> _Exercise details_
Please show each line of the listing where "will" is present.

> _Entries supplied_
::::::::::

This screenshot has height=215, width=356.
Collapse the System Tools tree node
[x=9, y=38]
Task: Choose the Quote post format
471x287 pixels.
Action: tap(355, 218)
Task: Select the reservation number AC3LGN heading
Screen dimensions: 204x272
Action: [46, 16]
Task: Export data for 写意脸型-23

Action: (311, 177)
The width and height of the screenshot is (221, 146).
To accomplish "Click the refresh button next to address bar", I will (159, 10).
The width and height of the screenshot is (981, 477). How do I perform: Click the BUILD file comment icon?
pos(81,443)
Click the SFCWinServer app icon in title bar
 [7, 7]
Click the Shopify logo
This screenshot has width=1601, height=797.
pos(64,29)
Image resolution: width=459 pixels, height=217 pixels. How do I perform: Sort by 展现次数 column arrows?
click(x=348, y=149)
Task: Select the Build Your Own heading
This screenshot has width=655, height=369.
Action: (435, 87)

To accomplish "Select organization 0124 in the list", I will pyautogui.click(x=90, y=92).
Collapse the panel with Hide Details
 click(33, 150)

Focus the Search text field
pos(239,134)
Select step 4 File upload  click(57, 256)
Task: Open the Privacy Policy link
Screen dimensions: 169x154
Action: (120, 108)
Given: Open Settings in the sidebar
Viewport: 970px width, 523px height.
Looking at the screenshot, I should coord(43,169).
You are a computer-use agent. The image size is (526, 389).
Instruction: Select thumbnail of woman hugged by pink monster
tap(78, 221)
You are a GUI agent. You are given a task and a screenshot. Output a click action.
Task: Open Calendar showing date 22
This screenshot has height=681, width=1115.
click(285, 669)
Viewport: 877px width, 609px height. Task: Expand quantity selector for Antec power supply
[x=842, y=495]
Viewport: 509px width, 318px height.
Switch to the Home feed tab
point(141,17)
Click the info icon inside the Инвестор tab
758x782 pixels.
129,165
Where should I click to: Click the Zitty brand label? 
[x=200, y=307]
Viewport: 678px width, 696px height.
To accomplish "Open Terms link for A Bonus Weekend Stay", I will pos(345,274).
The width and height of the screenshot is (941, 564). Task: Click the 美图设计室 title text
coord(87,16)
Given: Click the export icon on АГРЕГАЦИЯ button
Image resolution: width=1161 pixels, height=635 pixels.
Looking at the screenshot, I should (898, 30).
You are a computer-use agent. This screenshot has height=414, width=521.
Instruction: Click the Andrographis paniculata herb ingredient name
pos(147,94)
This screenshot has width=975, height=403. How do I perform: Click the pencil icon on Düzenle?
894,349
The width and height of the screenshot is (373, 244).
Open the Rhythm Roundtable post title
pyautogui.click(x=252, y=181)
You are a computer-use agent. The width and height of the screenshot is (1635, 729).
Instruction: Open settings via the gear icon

::::::::::

> _Written answer_
To accomplish "Click the refresh button next to address bar", I will (159, 10).
To accomplish "Select organization 0124 in the list", I will pyautogui.click(x=90, y=92).
To accomplish "Open Terms link for A Bonus Weekend Stay", I will pos(345,274).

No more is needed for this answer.